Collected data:
****************
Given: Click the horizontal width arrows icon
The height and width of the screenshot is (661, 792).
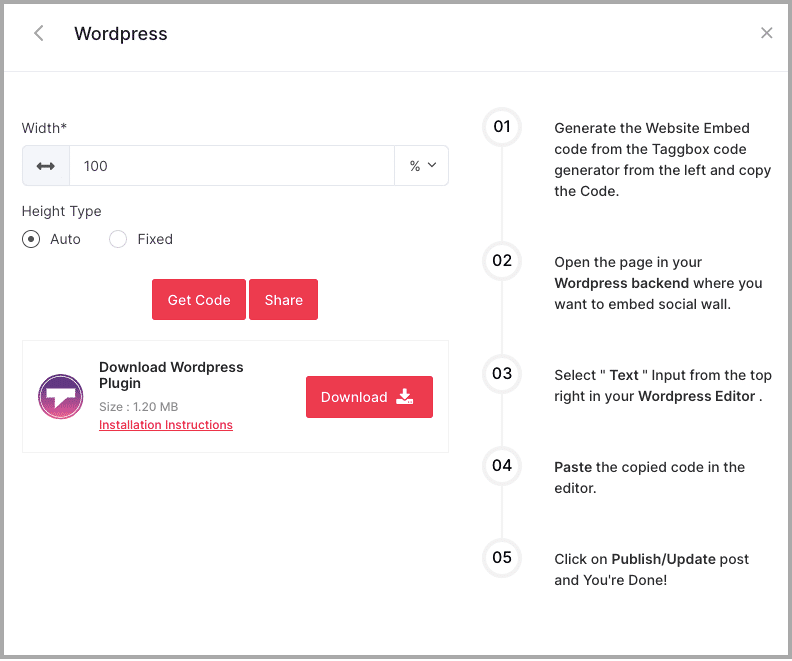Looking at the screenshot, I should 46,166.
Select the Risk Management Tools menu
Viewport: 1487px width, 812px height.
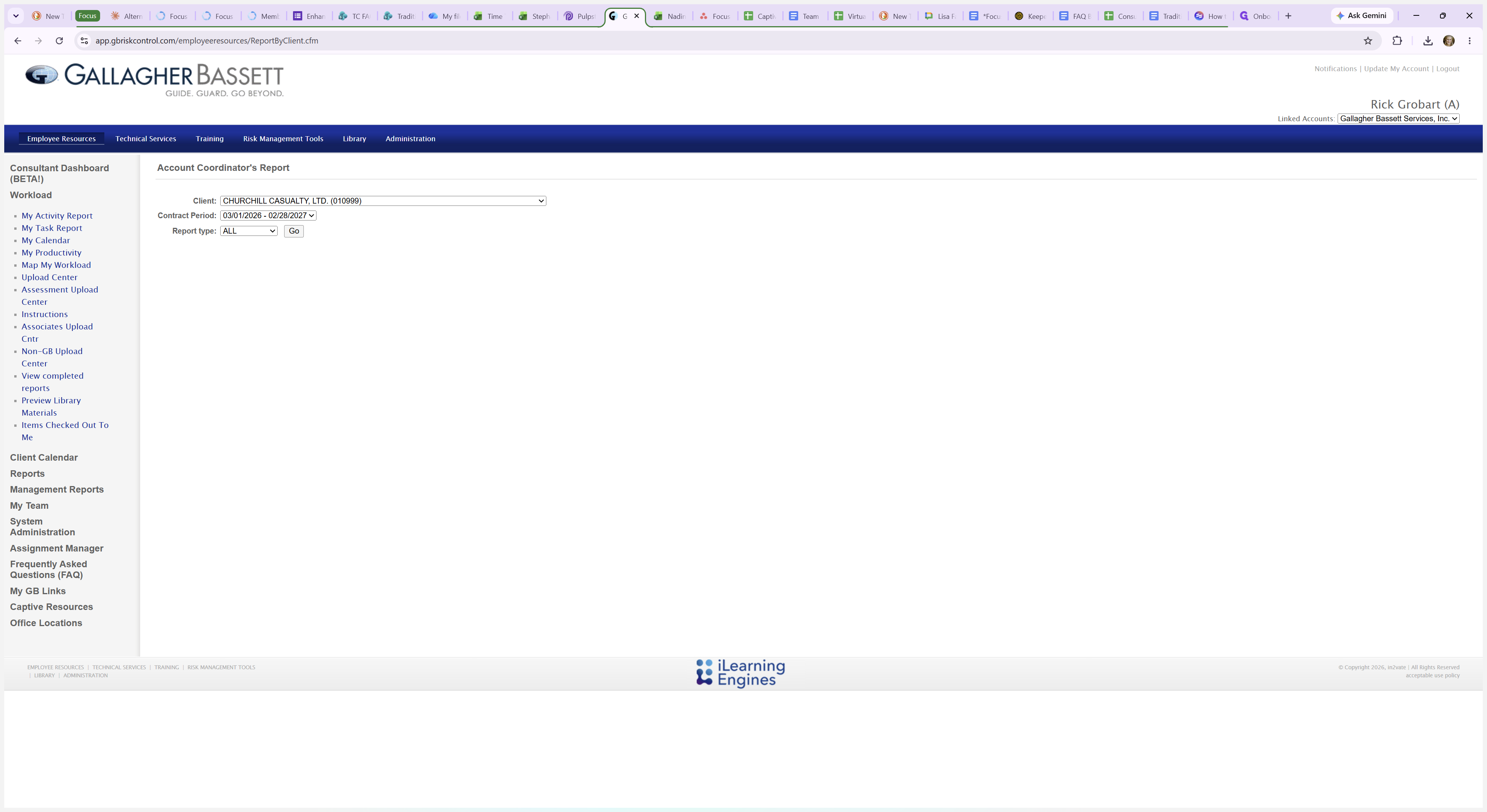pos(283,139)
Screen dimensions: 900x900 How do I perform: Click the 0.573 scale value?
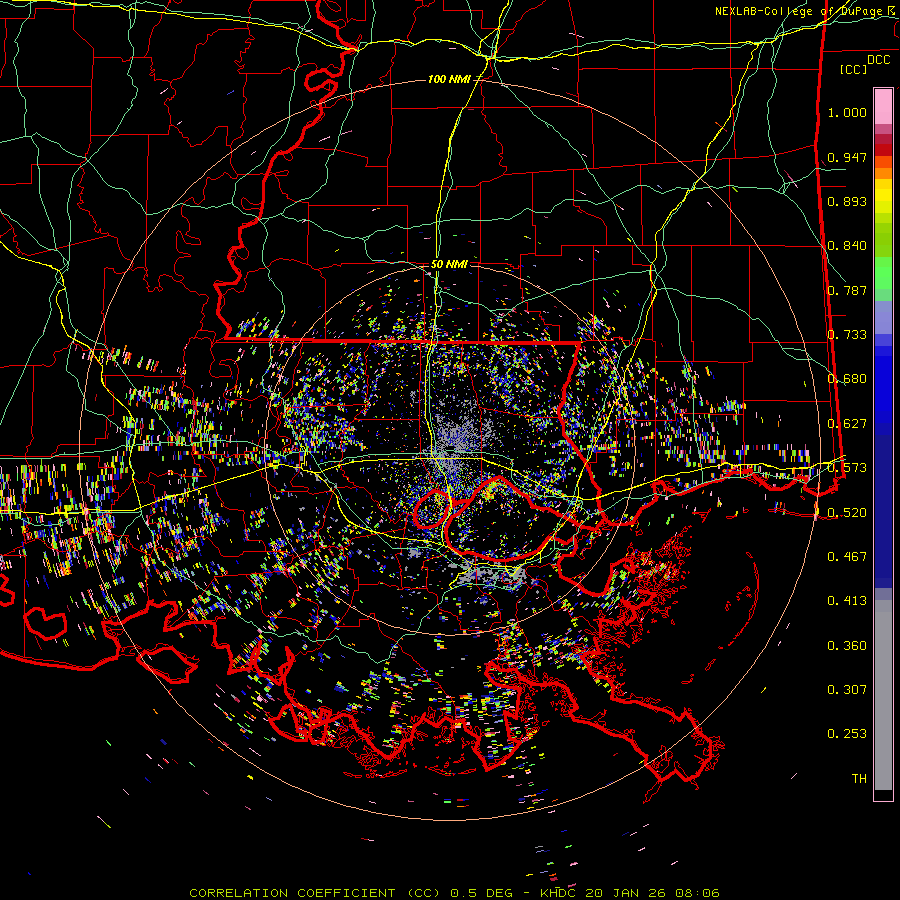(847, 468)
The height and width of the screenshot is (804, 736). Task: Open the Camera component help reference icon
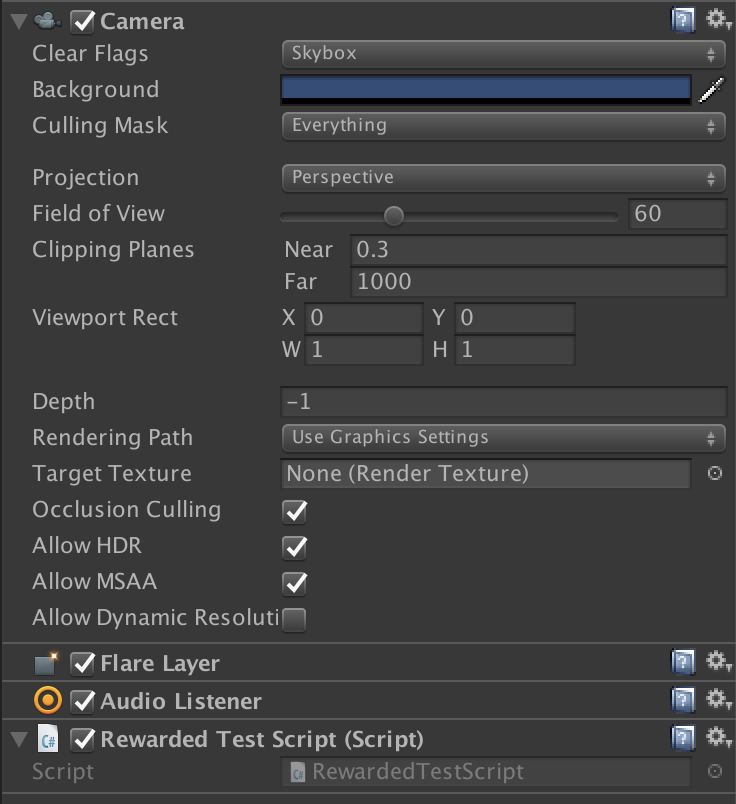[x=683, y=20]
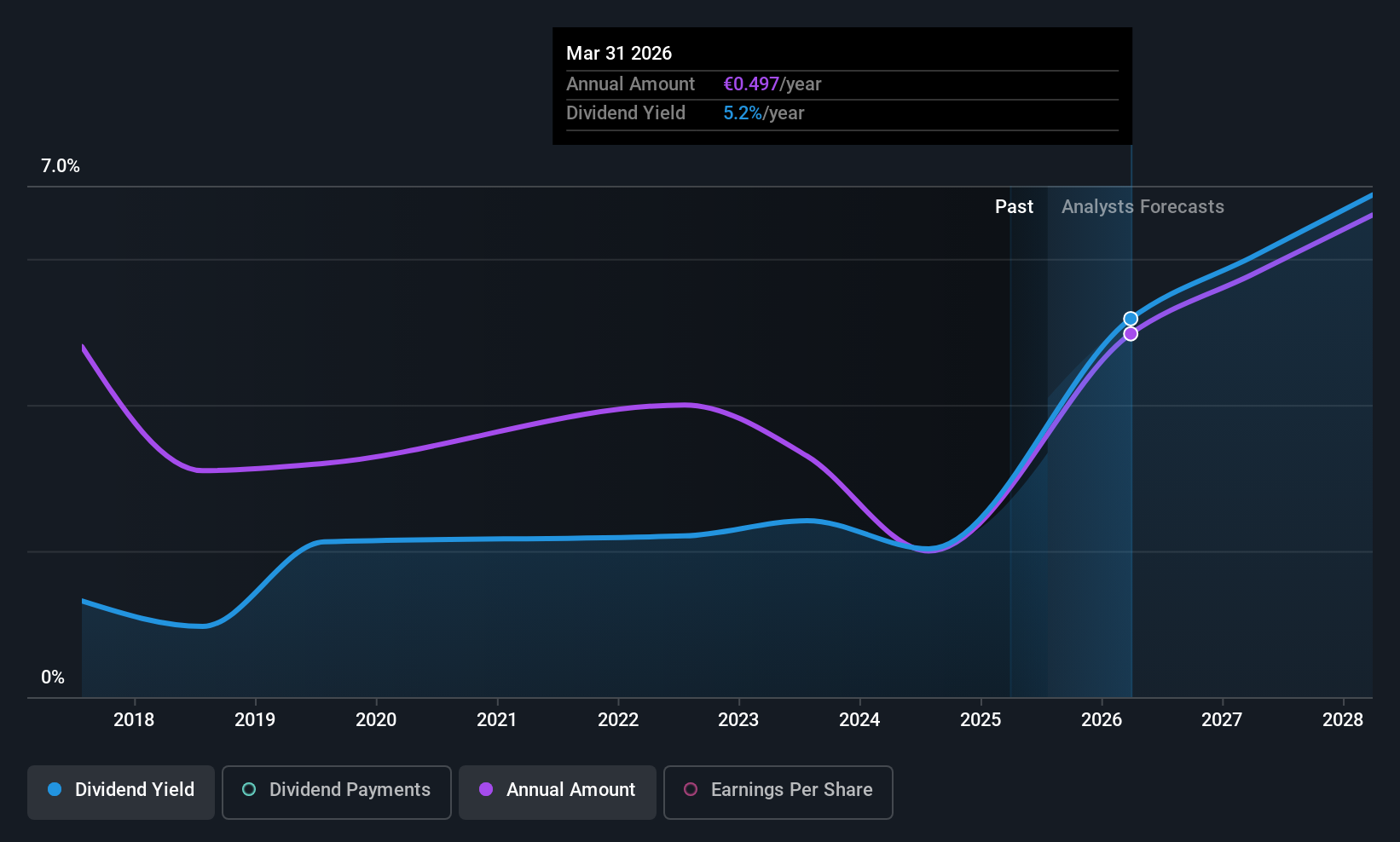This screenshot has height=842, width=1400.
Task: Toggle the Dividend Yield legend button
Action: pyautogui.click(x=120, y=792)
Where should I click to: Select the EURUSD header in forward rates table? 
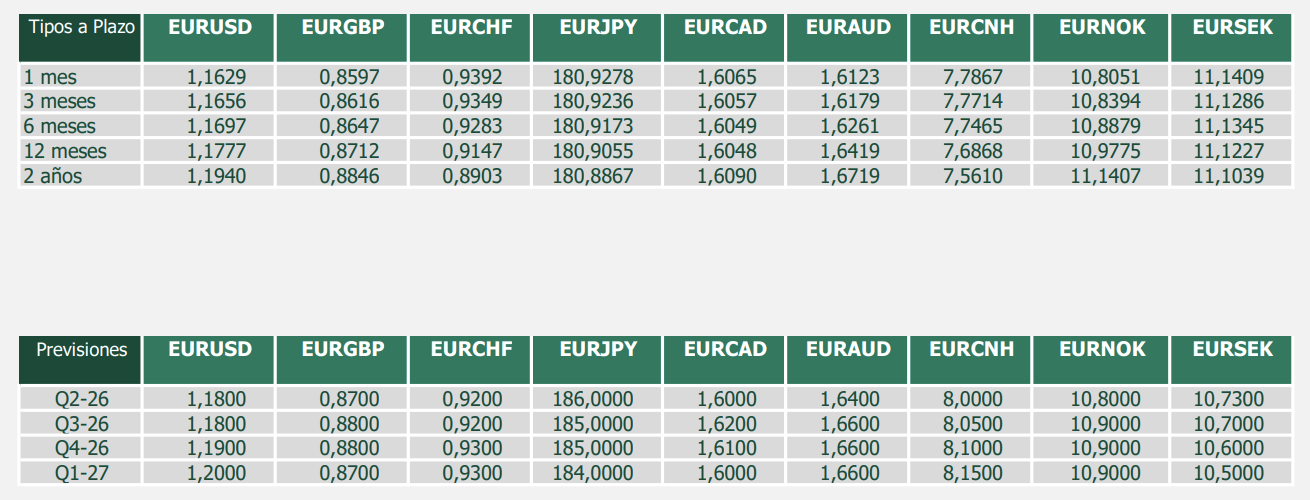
****************
* [Exercise requirements]: Retype every entry above exactly, leaving out the pictures.

* [Response]:
Given: Click the horizontal width arrows icon
The height and width of the screenshot is (661, 792).
Looking at the screenshot, I should 46,166.
Select the Risk Management Tools menu
Viewport: 1487px width, 812px height.
pos(283,139)
Screen dimensions: 900x900 How do I perform: Click the 0.573 scale value?
(847, 468)
The height and width of the screenshot is (804, 736). Task: Open the Camera component help reference icon
[x=683, y=20]
This screenshot has height=842, width=1400.
Task: Toggle the Dividend Yield legend button
Action: pyautogui.click(x=120, y=792)
Where should I click to: Select the EURUSD header in forward rates table? 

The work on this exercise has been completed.